Your objective
Please write out word for word the opening lines of the material, including the line with "مشت خودرو نمونه خروار صمت نیست... (254, 492)" as the last.

◇ ◇ ◇ ◇ ◇ ◇ ◇

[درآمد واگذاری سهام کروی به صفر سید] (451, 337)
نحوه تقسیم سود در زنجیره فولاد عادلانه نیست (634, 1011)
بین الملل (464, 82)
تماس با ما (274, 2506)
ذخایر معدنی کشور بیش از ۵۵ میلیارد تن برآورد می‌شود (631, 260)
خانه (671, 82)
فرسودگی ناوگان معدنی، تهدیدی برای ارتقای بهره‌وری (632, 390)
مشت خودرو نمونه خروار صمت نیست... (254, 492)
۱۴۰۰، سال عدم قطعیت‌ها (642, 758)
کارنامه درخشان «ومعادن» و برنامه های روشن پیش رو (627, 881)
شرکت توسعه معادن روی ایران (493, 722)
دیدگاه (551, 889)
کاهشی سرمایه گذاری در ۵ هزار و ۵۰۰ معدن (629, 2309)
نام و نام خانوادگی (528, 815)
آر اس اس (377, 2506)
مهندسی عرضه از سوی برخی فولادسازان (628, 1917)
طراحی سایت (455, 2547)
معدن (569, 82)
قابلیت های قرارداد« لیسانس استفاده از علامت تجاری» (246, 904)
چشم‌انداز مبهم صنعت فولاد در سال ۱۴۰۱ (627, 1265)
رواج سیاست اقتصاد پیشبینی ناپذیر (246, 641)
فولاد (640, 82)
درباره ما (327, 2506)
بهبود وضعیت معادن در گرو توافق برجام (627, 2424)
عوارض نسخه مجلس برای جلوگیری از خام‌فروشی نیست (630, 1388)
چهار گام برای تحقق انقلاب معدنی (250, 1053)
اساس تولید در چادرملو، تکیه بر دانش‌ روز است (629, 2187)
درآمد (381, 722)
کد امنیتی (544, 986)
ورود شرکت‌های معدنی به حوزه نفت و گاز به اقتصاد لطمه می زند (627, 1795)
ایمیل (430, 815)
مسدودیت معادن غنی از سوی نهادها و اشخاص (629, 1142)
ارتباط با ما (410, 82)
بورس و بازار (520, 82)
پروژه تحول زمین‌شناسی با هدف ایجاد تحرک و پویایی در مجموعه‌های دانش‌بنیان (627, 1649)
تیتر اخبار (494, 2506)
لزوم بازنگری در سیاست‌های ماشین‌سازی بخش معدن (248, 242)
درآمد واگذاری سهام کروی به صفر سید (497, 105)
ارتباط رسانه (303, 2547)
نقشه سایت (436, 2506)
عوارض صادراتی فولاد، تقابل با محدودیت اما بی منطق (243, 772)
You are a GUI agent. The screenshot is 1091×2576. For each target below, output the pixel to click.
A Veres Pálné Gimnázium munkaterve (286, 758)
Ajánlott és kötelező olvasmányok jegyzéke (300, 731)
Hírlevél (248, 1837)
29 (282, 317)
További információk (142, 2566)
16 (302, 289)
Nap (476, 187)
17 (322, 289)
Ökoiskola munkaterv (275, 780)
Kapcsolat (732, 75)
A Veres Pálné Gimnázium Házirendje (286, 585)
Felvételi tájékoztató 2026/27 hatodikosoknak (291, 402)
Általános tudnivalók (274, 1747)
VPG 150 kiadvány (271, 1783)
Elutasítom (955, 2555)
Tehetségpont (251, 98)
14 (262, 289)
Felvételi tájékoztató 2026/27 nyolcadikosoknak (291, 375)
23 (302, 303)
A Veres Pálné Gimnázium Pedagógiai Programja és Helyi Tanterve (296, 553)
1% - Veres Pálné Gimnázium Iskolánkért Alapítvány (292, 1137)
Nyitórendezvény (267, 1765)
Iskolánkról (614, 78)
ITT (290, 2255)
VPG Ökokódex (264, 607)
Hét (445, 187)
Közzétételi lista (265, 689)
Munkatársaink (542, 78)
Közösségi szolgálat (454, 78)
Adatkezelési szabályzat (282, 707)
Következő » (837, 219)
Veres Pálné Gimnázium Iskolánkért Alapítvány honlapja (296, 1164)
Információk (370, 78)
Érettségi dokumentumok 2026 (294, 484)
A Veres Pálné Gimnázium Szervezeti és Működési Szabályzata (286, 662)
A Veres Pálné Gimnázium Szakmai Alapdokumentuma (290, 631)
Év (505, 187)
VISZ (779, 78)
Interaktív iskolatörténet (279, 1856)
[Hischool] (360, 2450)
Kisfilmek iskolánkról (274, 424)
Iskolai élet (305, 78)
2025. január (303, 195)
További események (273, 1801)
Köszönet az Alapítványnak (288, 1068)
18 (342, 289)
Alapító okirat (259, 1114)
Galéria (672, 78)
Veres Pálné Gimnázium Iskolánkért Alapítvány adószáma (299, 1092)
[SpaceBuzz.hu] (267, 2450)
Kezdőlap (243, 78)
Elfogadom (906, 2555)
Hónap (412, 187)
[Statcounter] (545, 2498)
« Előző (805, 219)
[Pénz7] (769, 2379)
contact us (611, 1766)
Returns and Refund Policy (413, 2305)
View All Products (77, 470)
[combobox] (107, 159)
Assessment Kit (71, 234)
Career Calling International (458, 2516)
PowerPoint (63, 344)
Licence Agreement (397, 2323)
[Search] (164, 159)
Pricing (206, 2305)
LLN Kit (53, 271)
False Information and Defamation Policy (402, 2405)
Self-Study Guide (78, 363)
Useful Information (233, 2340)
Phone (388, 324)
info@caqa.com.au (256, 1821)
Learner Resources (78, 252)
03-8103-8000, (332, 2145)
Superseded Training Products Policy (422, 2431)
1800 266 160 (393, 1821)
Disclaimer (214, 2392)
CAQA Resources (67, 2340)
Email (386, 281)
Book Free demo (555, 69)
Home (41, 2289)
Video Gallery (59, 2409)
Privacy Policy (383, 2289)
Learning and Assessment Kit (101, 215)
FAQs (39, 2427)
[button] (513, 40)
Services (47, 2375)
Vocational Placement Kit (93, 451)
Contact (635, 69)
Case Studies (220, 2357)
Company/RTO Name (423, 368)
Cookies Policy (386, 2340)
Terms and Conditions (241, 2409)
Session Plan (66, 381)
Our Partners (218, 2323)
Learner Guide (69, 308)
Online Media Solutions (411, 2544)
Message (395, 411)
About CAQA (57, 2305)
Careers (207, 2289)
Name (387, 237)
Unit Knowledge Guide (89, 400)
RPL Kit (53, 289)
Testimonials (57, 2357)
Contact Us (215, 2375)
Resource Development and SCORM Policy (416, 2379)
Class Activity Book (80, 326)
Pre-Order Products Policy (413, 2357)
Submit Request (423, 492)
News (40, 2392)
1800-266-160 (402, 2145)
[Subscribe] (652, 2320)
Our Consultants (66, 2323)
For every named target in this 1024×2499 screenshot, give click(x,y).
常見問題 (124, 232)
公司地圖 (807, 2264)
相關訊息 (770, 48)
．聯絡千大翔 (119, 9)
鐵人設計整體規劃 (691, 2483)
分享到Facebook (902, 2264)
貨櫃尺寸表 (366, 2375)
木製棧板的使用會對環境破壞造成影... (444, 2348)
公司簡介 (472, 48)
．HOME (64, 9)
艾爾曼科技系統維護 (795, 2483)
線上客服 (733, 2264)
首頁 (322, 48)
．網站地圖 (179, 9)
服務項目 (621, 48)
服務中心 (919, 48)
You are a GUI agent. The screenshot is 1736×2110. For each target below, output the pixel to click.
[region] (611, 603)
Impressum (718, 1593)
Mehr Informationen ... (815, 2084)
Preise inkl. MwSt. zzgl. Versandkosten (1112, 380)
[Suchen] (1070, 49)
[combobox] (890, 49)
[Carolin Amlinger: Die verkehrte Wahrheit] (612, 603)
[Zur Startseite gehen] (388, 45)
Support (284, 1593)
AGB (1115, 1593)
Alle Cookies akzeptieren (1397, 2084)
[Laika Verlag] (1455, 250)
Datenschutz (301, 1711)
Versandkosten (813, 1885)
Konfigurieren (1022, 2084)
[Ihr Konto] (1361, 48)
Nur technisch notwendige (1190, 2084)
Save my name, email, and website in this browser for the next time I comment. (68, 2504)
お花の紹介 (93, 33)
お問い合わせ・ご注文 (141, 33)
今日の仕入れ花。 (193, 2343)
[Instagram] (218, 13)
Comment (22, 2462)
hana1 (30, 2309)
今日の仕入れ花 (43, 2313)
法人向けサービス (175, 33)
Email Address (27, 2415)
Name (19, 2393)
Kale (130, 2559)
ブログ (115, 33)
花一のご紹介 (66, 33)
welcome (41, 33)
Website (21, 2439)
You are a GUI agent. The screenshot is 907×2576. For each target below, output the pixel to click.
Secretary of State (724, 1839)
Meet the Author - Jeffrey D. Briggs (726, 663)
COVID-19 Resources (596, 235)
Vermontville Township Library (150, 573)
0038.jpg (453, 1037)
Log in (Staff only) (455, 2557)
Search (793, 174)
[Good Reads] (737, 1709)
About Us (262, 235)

◇ ◇ ◇ ◇ ◇ ◇ ◇

Response to the task
[درآمد واگذاری سهام کروی به صفر سید] (451, 337)
نحوه تقسیم سود در زنجیره فولاد عادلانه نیست (634, 1011)
بین الملل (464, 82)
تماس با ما (274, 2506)
ذخایر معدنی کشور بیش از ۵۵ میلیارد تن برآورد می‌شود (631, 260)
خانه (671, 82)
فرسودگی ناوگان معدنی، تهدیدی برای ارتقای بهره‌وری (632, 390)
مشت خودرو نمونه خروار صمت نیست... (254, 492)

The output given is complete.